Even without the extra 60 feet beneath them, Barthel's electronica-fied synth-rock group had already elevated its live act, with a vibrant light show and electric energy to go with the more kinetic, eruptive, harder-hitting songs on the long-awaited sophomore album, "Voices." The record arrived in February almost four years after the release of Phantogram's debut.
Much of what happened in the interim led to the heavier, fuller, bloodier sound on "Voices," Barthel said in a phone interview after SXSW.
"We wound up doing about three years of touring for the first album — and learned a lot along the way," the singer said, sounding bubblier and more outgoing in conversation than her darkly angelic, coolly detached, cooing voice suggests on record. She and guitarist/singer Josh Carter are the creative duo behind the band, which expands to a quartet in concert.

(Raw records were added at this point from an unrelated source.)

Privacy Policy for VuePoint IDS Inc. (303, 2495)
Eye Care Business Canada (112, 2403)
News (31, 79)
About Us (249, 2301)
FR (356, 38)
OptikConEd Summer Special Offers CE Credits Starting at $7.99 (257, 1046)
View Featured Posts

"After all that touring, we realized we wanted a heavier sound — more bombastic, more live drums and louder dynamics. Those are things we never knew about for our first album because we wrote it before we started touring. And, of course, we had more budget and resources to work with this time."
"Voices" was issued by Universal's Republic Records, one of many labels that pursued the group after its haunting 2010 single "Mouthful of Diamonds" took off. While the record deal added to the length between albums — "Voices" was actually finished last June, Barthel said — it seems to be paying off in added exposure.
Headed to Minneapolis for a sold-out First Avenue show Sunday, the band has already played late-night gigs with Letterman and Kimmel and earned numerous upcoming festival gigs, including Lollapalooza. Locally, the throb-poppy second single "Fall in Love" recently topped 89.3 the Current's chart, and the moodier, rockier cut "Black Out Days" also got heavy airplay.